In March 2018, the Company moved to dismiss NuVasive’s claims of infringement of its design patents for failure to state a cognizable legal claim. In May 2018, the Court ruled that NuVasive failed to state a plausible claim for infringement of the asserted design patents and dismissed those claims with prejudice. The Company filed its answer, affirmative defenses and counterclaims to NuVasive’s remaining claims in May 2018.
Also in March 2018, NuVasive moved for a preliminary injunction. In March 2018, the Court denied that motion without prejudice for failure to comply with the Court’s chambers rules. In April 2018, NuVasive again moved for a preliminary injunction. In July 2018, the Court denied that motion on the grounds that NuVasive failed to establish either likelihood of success on the merits of its claims or that it would suffer irreparable harm absent the injunction.
In September 2018, NuVasive filed an Amended Complaint, asserting infringement claims of U.S. Patent Nos. 9,924,859, 9,974,531 and 8,187,334. The Company filed its answer, affirmative defenses and counterclaims to these new claims in October 2018. Also in October 2018, NuVasive moved to dismiss the Company’s counterclaims that NuVasive intentionally had misled the U.S. Patent and Trademark Office as a means of obtaining certain patents asserted against the Company. In January 2019, the Court denied NuVasive’s motion as to all but one of the Company’s counterclaims, but granted the Company leave to amend its counterclaim to cure the dismissal. The Company amended that counterclaim in February 2019 and, that same month, NuVasive again moved to dismiss it. In March 2019, the Court denied NuVasive’s motion. NuVasive filed its Answer to the amended counterclaim in April 2019.
In December 2018, the Company filed a petition with the Patent Trial and Appeal Board (“PTAB”) challenging the validity of certain claims of the ’156 and ’334 Patents. In February 2019, upon joint motion of the parties, the Court stayed all proceedings in this matter, except as noted above, pending PTAB’s determination of whether to institute inter partes review (“IPR”) of the asserted claims of the two patents at issue and vacated the trial date. In July 2019, PTAB instituted IPR of the validity of asserted claims of the two patents at issue and held a hearing on the matter in April 2020. In July 2020, the PTAB ruled that all challenged claims of the ‘156 Patent were valid (not unpatentable) and ruled that several challenged claims of the ‘334 Patent were invalid, while finding that other challenged claims of the ‘334 Patent were valid. The PTAB’s written decision on the matter remains subject to potential motions for reconsideration and/or appeal.

Stored records:
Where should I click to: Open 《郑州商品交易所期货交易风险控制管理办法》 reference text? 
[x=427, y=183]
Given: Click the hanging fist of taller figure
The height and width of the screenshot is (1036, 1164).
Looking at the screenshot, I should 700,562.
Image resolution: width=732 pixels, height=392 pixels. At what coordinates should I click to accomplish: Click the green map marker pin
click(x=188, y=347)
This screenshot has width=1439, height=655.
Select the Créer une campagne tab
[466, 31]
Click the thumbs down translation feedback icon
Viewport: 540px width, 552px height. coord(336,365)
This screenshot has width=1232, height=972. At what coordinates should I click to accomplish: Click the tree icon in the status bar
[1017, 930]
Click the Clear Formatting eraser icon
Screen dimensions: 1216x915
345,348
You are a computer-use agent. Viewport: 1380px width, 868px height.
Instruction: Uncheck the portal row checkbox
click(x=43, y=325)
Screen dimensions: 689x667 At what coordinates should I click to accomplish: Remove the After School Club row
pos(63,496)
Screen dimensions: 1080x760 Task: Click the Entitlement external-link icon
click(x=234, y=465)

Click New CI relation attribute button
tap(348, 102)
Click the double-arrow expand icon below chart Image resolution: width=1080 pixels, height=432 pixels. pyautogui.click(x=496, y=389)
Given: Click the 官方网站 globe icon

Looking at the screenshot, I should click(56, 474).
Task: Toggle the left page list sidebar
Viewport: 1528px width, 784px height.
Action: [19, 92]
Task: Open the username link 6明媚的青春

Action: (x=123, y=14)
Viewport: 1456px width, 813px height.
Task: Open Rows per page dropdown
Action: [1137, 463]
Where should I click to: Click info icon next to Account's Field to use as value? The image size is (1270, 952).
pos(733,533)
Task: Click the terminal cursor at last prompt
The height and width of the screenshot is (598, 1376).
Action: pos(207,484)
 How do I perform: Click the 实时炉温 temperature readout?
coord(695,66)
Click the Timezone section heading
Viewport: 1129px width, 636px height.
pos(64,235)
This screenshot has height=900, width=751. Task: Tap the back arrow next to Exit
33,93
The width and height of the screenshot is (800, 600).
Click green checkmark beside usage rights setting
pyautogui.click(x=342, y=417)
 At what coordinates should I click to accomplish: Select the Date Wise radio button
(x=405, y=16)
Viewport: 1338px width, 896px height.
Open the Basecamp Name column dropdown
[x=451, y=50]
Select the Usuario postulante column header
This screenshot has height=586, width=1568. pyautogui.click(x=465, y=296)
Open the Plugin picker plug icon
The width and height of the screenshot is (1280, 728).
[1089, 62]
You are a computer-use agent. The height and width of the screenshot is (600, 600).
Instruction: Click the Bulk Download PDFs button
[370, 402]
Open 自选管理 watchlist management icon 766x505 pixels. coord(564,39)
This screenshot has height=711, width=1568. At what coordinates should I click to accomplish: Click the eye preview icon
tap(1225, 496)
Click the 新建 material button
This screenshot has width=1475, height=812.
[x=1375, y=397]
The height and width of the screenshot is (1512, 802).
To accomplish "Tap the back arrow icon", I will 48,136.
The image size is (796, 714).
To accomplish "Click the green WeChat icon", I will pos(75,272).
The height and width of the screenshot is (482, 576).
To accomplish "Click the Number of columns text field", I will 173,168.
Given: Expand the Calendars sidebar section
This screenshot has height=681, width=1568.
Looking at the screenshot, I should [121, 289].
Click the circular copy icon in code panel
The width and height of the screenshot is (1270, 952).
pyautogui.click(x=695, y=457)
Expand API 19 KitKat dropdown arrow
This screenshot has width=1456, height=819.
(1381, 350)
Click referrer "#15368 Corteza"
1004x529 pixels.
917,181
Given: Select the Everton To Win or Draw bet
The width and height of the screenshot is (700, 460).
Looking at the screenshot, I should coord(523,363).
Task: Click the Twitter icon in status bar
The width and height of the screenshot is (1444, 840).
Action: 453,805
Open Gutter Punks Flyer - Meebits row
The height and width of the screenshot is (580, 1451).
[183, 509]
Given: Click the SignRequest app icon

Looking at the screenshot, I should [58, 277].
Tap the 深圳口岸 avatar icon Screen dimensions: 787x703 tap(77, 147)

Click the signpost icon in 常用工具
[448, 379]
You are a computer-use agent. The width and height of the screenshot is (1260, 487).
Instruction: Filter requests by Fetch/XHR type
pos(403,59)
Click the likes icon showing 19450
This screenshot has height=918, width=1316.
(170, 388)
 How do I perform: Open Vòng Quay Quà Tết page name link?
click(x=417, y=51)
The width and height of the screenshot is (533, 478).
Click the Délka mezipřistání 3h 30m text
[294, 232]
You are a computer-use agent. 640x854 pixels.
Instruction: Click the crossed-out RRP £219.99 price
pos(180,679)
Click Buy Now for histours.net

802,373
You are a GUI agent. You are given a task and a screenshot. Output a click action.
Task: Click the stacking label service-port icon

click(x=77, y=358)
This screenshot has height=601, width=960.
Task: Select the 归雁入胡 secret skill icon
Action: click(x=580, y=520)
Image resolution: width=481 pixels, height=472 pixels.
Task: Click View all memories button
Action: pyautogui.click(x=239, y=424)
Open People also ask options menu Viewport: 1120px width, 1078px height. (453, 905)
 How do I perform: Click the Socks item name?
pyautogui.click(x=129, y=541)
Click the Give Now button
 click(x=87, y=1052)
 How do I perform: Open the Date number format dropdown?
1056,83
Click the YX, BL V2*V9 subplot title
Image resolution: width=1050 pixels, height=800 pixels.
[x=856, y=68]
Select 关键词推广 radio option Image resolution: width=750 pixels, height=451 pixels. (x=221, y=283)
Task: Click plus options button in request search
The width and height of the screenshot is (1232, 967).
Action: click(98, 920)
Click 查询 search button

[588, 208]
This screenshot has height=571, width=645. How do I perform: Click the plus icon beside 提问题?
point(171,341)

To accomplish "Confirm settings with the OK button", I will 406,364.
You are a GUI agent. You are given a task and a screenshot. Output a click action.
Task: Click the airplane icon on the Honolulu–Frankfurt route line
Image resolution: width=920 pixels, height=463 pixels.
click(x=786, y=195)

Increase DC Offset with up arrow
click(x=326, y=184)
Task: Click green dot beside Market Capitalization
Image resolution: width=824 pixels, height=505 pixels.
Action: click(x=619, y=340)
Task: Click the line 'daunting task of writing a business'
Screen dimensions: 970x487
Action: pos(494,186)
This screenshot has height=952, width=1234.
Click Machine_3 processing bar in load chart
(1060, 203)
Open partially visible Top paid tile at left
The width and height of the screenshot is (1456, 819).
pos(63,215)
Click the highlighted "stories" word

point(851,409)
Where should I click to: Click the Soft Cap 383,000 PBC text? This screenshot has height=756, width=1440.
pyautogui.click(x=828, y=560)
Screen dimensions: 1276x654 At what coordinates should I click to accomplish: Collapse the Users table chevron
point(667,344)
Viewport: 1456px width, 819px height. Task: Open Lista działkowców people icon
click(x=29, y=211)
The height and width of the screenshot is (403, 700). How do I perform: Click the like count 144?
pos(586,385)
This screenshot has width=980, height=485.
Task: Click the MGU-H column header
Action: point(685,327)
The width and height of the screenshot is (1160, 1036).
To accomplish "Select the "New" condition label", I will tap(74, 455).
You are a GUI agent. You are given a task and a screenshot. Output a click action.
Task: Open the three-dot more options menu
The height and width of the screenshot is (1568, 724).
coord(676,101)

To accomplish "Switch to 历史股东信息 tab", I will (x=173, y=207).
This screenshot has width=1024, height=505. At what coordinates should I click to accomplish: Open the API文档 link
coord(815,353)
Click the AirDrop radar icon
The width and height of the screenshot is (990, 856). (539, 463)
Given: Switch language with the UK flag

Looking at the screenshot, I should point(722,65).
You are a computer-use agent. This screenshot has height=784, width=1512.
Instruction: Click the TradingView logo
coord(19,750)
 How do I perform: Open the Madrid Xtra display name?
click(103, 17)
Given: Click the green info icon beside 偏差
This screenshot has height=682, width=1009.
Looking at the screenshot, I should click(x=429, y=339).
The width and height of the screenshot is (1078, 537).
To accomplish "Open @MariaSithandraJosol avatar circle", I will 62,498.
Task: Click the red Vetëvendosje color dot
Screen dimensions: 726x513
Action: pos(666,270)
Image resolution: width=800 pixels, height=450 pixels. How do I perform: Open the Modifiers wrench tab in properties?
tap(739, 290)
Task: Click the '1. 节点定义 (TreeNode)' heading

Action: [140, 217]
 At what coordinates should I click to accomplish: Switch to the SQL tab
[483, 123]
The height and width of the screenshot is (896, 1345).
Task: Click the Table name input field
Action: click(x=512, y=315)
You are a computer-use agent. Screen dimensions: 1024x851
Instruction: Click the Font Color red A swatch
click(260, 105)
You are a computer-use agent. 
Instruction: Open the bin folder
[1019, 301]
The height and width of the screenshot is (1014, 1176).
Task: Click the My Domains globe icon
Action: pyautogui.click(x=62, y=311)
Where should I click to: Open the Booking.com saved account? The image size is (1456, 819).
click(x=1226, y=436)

▸ TASKS TO PERFORM:
(A) In the NuVasive litigation excerpt, which U.S. patent numbers does NuVasive's September 2018 Amended Complaint assert?
(B) Continue the NuVasive litigation excerpt from its final sentence.

▸ PER-TASK OUTPUTS:
(A) 9,924,859; 9,974,531; 8,187,334

(B)
In January 2020, NuVasive filed a Motion for Partial Summary Judgment of infringement and validity of the ’832, ’780 and ’270 Patents and the Company filed a Motion for Summary Judgment of non-infringement of all asserted claims and of invalidity of the ’832 Patent and for dismissal of NuVasive’s claim for lost profits and its allegations of assignor estoppel. In April 2020, the Court granted NuVasive’s Motion as to the alleged infringement of the ’832 Patent only and denied NuVasive’s Motion in all other respects. Also in April 2020, the Court granted the Company’s Motion as to dismissal of the allegations of assignor estoppel and denied the Company’s Motion in all other respects. Trial, which was originally set for April 2020, has been taken off calendar due to increasing uncertainties surrounding the current public health crisis. A new trial date has not been set.
The Company believes that the allegations lack merit and intends to vigorously defend all claims asserted. A liability is recorded in the consolidated financial statements if it is believed to be probable that a loss has been incurred and the amount of the loss can be reasonably estimated. It is impossible at this time to assess whether the outcome of this proceeding will have a material adverse effect on the Company’s consolidated results of operations, cash flows or financial position. Therefore, in accordance with authoritative accounting guidance, the Company has not recorded any accrual for a contingent liability associated with this legal proceeding based on its belief that a liability, while possible, is not probable and any range of potential future charge cannot be reasonably estimated at this time.
Indemnifications
In the normal course of business, the Company enters into agreements under which it occasionally indemnifies third-parties for intellectual property infringement claims or claims arising from breaches of representations or warranties. In addition, from time to time, the Company provides indemnity protection to third-parties for claims relating to past performance arising from undisclosed liabilities, product liabilities, environmental obligations, representations and warranties, and other claims. In these agreements, the scope and amount of remedy, or the period in which claims can be made, may be limited. It is not possible to determine the maximum potential amount of future payments, if any, due under these indemnities due to the conditional nature of the obligations and the unique facts and circumstances involved in each agreement.
17
In October 2017, NuVasive filed a lawsuit in Delaware Chancery Court against Mr. Miles, the Company’s Chairman and CEO, who was a former officer and board member of NuVasive. The Company itself was not initially a named defendant in this lawsuit; however, in June 2018, NuVasive amended its complaint to add the Company as a defendant. As of June 30, 2020, the Company has not recorded any liability on the condensed consolidated balance sheet related to this matter. In October 2018, the Delaware Court ordered that NuVasive begin advancing a portion of the legal fees for Mr. Miles’ defense in the lawsuit, as well as Mr. Miles’ legal fees incurred in pursuing advancement of his fees, pursuant to an indemnification agreement between NuVasive and Mr. Miles.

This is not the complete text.